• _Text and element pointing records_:
###
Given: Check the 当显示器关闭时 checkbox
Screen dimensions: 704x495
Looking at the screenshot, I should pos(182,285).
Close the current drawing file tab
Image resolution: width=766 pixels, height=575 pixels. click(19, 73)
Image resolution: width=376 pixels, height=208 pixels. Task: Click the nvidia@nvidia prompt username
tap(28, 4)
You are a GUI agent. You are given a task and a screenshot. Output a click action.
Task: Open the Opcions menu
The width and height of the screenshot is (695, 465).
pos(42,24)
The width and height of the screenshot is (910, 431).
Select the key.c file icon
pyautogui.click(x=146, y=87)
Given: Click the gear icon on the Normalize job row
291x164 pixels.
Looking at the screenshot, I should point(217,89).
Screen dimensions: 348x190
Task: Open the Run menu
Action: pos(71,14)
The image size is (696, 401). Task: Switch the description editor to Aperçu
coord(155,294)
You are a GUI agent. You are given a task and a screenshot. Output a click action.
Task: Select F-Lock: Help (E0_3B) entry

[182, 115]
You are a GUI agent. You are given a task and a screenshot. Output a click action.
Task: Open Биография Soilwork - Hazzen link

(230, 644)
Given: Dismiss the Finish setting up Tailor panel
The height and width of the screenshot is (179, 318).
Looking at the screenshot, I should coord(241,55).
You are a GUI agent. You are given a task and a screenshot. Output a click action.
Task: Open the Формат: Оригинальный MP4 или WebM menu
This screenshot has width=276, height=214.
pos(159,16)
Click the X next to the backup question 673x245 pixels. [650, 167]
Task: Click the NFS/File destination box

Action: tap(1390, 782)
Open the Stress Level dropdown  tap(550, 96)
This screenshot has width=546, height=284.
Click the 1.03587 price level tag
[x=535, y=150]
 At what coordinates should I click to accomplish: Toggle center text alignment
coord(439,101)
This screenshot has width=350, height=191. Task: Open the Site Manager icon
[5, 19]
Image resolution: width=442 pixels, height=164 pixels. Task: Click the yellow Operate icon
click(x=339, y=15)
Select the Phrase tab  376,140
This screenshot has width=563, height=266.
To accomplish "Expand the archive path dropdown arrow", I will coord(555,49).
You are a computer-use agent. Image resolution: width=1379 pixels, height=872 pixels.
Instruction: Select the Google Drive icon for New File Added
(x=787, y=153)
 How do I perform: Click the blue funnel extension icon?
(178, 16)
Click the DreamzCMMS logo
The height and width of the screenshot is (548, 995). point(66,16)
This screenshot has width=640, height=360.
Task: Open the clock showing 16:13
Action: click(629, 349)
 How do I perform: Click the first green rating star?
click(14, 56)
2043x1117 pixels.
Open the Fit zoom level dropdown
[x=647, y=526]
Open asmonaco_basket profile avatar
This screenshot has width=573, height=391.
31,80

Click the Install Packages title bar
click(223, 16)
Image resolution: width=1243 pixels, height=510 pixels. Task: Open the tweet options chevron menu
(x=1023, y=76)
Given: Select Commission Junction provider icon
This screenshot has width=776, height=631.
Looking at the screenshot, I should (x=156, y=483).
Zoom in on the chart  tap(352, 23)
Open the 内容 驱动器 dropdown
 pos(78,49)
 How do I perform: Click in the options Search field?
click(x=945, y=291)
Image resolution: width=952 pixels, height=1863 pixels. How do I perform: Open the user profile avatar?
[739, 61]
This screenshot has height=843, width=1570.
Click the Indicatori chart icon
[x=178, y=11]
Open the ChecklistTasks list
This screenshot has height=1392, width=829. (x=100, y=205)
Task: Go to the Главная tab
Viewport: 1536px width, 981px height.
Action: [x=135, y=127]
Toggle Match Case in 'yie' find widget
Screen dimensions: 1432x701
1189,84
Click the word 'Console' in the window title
###
• _TASK DETAILS_:
Change every "GUI agent" in the material above to "screen assistant" and leave everything else as it is.

• _ANSWER TO THE PROBLEM_:
Given: Check the 当显示器关闭时 checkbox
Screen dimensions: 704x495
Looking at the screenshot, I should pos(182,285).
Close the current drawing file tab
Image resolution: width=766 pixels, height=575 pixels. click(19, 73)
Image resolution: width=376 pixels, height=208 pixels. Task: Click the nvidia@nvidia prompt username
tap(28, 4)
You are a screen assistant. You are given a task and a screenshot. Output a click action.
Task: Open the Opcions menu
The width and height of the screenshot is (695, 465).
pos(42,24)
The width and height of the screenshot is (910, 431).
Select the key.c file icon
pyautogui.click(x=146, y=87)
Given: Click the gear icon on the Normalize job row
291x164 pixels.
Looking at the screenshot, I should point(217,89).
Screen dimensions: 348x190
Task: Open the Run menu
Action: pos(71,14)
The image size is (696, 401). Task: Switch the description editor to Aperçu
coord(155,294)
You are a screen assistant. You are given a task and a screenshot. Output a click action.
Task: Select F-Lock: Help (E0_3B) entry

[182, 115]
You are a screen assistant. You are given a task and a screenshot. Output a click action.
Task: Open Биография Soilwork - Hazzen link

(230, 644)
Given: Dismiss the Finish setting up Tailor panel
The height and width of the screenshot is (179, 318).
Looking at the screenshot, I should coord(241,55).
You are a screen assistant. You are given a task and a screenshot. Output a click action.
Task: Open the Формат: Оригинальный MP4 или WebM menu
This screenshot has width=276, height=214.
pos(159,16)
Click the X next to the backup question 673x245 pixels. [650, 167]
Task: Click the NFS/File destination box

Action: tap(1390, 782)
Open the Stress Level dropdown  tap(550, 96)
This screenshot has width=546, height=284.
Click the 1.03587 price level tag
[x=535, y=150]
 At what coordinates should I click to accomplish: Toggle center text alignment
coord(439,101)
This screenshot has width=350, height=191. Task: Open the Site Manager icon
[5, 19]
Image resolution: width=442 pixels, height=164 pixels. Task: Click the yellow Operate icon
click(x=339, y=15)
Select the Phrase tab  376,140
This screenshot has width=563, height=266.
To accomplish "Expand the archive path dropdown arrow", I will coord(555,49).
You are a computer-use agent. Image resolution: width=1379 pixels, height=872 pixels.
Instruction: Select the Google Drive icon for New File Added
(x=787, y=153)
 How do I perform: Click the blue funnel extension icon?
(178, 16)
Click the DreamzCMMS logo
The height and width of the screenshot is (548, 995). point(66,16)
This screenshot has width=640, height=360.
Task: Open the clock showing 16:13
Action: click(629, 349)
 How do I perform: Click the first green rating star?
click(14, 56)
2043x1117 pixels.
Open the Fit zoom level dropdown
[x=647, y=526]
Open asmonaco_basket profile avatar
This screenshot has width=573, height=391.
31,80

Click the Install Packages title bar
click(223, 16)
Image resolution: width=1243 pixels, height=510 pixels. Task: Open the tweet options chevron menu
(x=1023, y=76)
Given: Select Commission Junction provider icon
This screenshot has width=776, height=631.
Looking at the screenshot, I should (x=156, y=483).
Zoom in on the chart  tap(352, 23)
Open the 内容 驱动器 dropdown
 pos(78,49)
 How do I perform: Click in the options Search field?
click(x=945, y=291)
Image resolution: width=952 pixels, height=1863 pixels. How do I perform: Open the user profile avatar?
[739, 61]
This screenshot has height=843, width=1570.
Click the Indicatori chart icon
[x=178, y=11]
Open the ChecklistTasks list
This screenshot has height=1392, width=829. (x=100, y=205)
Task: Go to the Главная tab
Viewport: 1536px width, 981px height.
Action: [x=135, y=127]
Toggle Match Case in 'yie' find widget
Screen dimensions: 1432x701
1189,84
Click the word 'Console' in the window title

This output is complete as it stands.